In just a few hours
In just a few hours I'll be leaving campus for the last time this semester. I'll attend my last class (after handing in the dreaded philosophy paper, which bears the unhappy distinction of being the worst paper I have ever written in my life), and take the world's slowest elevator down seven floors for the last time this year. I'll walk past the coffee bar in the humanities building lobby, passing between groupings of 70s-era furniture that is somewhat the worse for wear. Judging by past experience, most of the sagging sofas and easy chairs will be occupied by undergraduates furiously studying for tests, or lolling with their feet propped in unconventional positions while talking about school and social life.

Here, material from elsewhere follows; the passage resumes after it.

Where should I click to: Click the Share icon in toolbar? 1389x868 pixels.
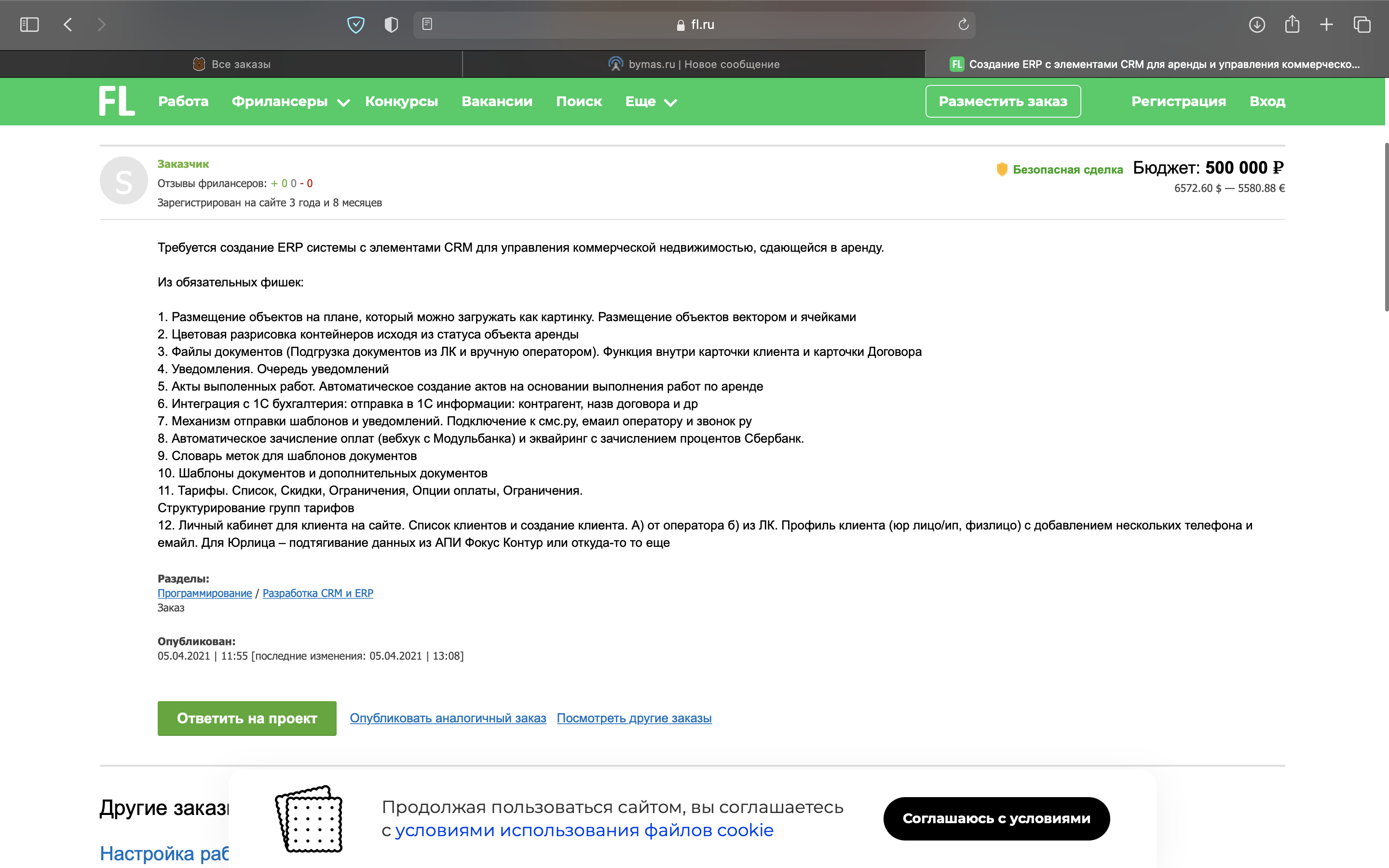(1292, 24)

I'll step out into the concrete courtyard in the shadow of the ugly tower. I may spend a couple of minutes chatting with classmates I'm unlikely to ever see again, since I doubt I'll have the opportunity to take any more philosophy classes. Then I'll turn left and trudge up a slight incline and across one of the busier campus streets to the Library. I'll push open the heavy glass and steel doors, flash my ID at the security guard, and walk straight ahead, past the reference desk and a sea of computers with heavy-lidded students staring fixedly at the screens. I'll cross through a glassed-in walkway overlooking a courtyard, the metal tables standing barren in the chill, wearing only socks of crumpled paper wrappers from warm-weather snacks. I'll continue on to the lending desk, drop off the last of my outstanding library books (none of which were harmed in the writing of the aforementioned paper), and head toward the subway stop. I'll amble along the promenade that bisects the campus like a blood vessel, glancing at the shops and convenience stores and dining establishments that line it. I'll stroll pass the odd Stonehenge-ish arrangement of concrete blocks that graces (if one is charitable) the south side of the campus, and turn toward the intersection. I'll pass the park benches and the bus stop and the station for the northbound subway.

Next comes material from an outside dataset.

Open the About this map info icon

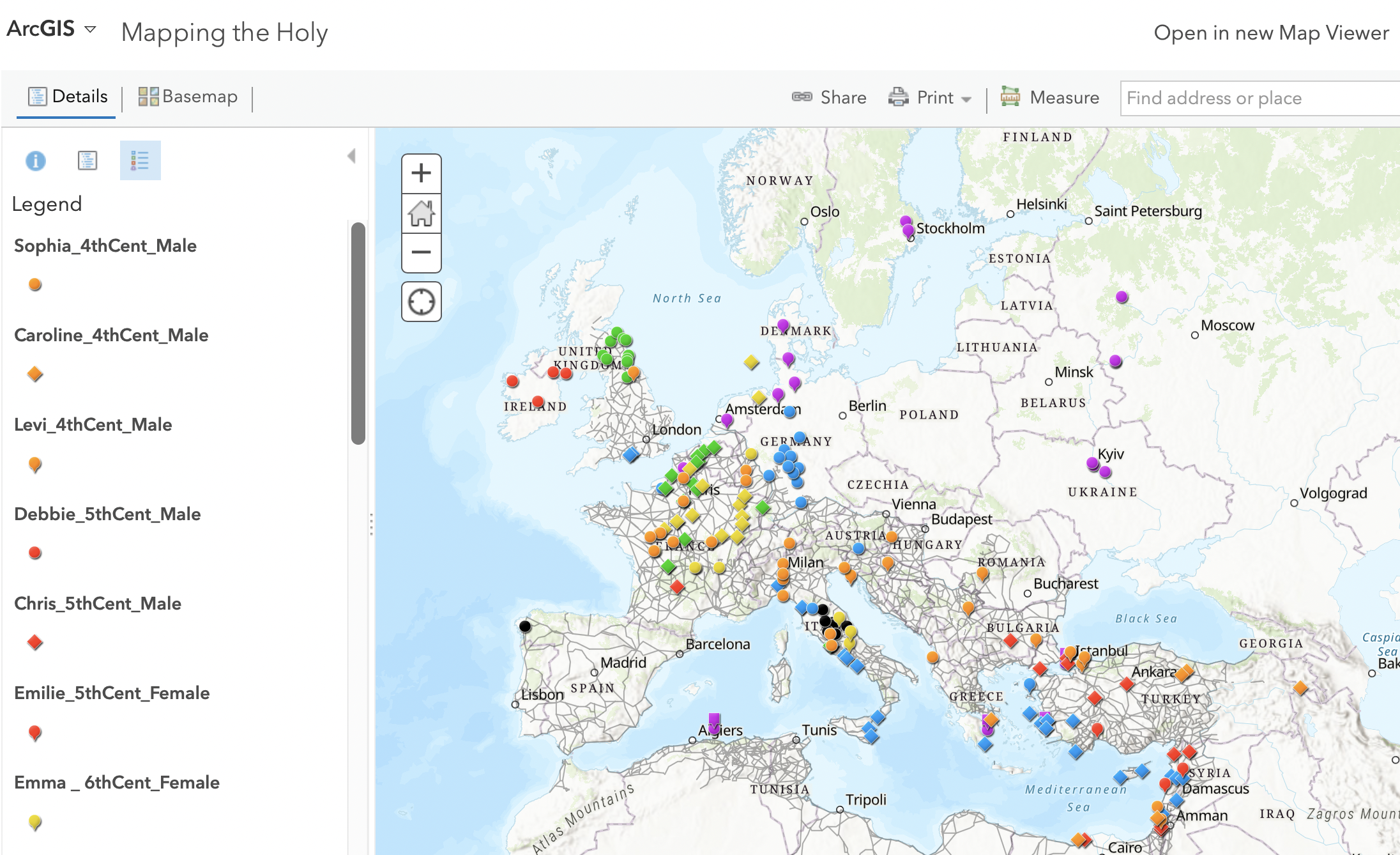[x=36, y=160]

I'll wait for the light to change and cross the major thoroughfare in front of an impatient herd of cars. If it is cold and windy, or raining, I'll briefly fantasize about taking a cab home, but instead descend the stairs to the subway, my hand firmly grasping the metal railing with its thick coating of blue paint, since I seem to have developed a fear of falling down stairs.
I feed my token into the slot and wait for the turnstile to thank me electronically before pushing the metal bar with my hip to pass through. I'll wait for the train amid a group of students and local residents. There may or may not be someone relieving themself in a corner or muttering obscenities in a loud voice. When the train comes, I'll slide onto an orange and beige plastic seat and close my eyes, or stare off into space thinking Thoughts. Or maybe just thoughts. When I get to City Hall I'll step through the sliding door and turn right to Exit 3, connecting to the blue line subway. The seats here are blue and upholstered, presumably to better meet the posterior needs of tourists heading to Old City and Independence Mall. If I'm lucky, I'll snag one that isn't broken or ripped or too badly stained.

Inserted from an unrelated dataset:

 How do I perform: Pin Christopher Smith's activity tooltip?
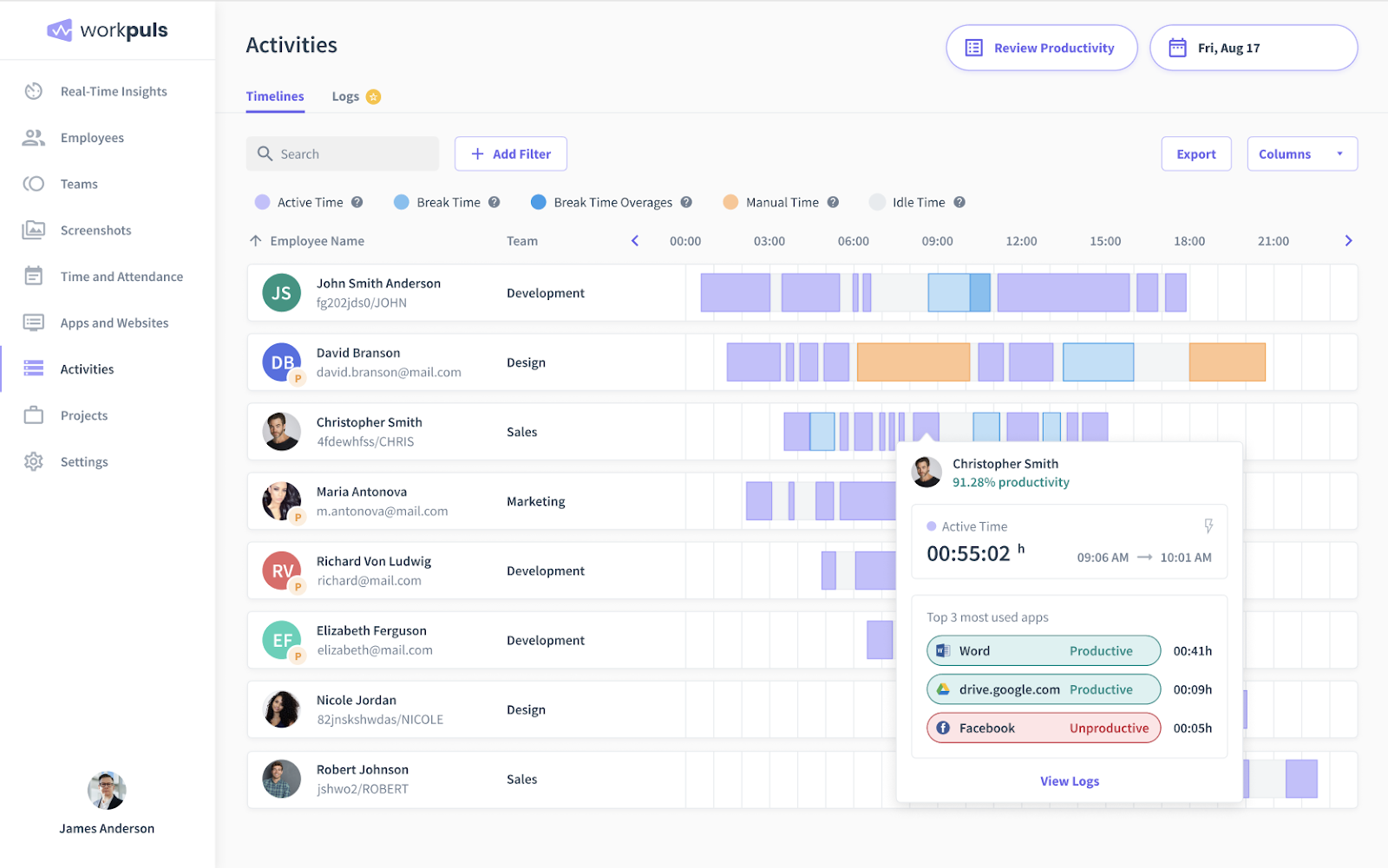coord(1208,525)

As the train rushes eastward, I'll ponder whether to get off at 5th or 2nd. If I opt for the former, I'll be greeted by the smell of horse manure from the horse-drawn carriages that populate the most touristy section of town. I'll walk through genteel brick neighborhoods and carefully tended gardens until I get to South Street and turn towards home. If I stick with the latter, my default choice, I'll emerge from the city's maw to a sharp blend of spicy smells from the ethnic restaurants that crowd the self-consciously hip section of Old City. I'll pass through at least four different neighborhoods on my way home, each clearly distinct from the others even without markers or signs.
When I finally reach my building, I'll climb the front steps and check the door anxiously for signs of missed packages, even though I'm not expecting any. I'll step into the vestibule and check my mail, and inevitably be disappointed that there's nothing particularly interesting. I'll take the stairs rather than the elevator so I can enjoy the fleeting sense of shallow virtue that comes with a climbing a single flight of steps.
I'll step into my apartment and close the door behind me with a happy sigh. I'll shrug off my coat and hang it in the front closet, where I'll also leave my shoes. I'll pull on my slippers to protect against the cold hardwood floor. If there was any mail, I'll toss out the junk and put the non-junk on the table for sorting and paying and filing. I'll set my bag on the floor next to my bookcase around the corner, and sit on the couch where my laptop has been patiently awaiting my return.
I'll wonder what I'm going to be doing for the next couple of weeks before I go to Italy for the holidays. All I know is, it won't involve going back to campus, not until next year.
That's what will happen in just a few hours.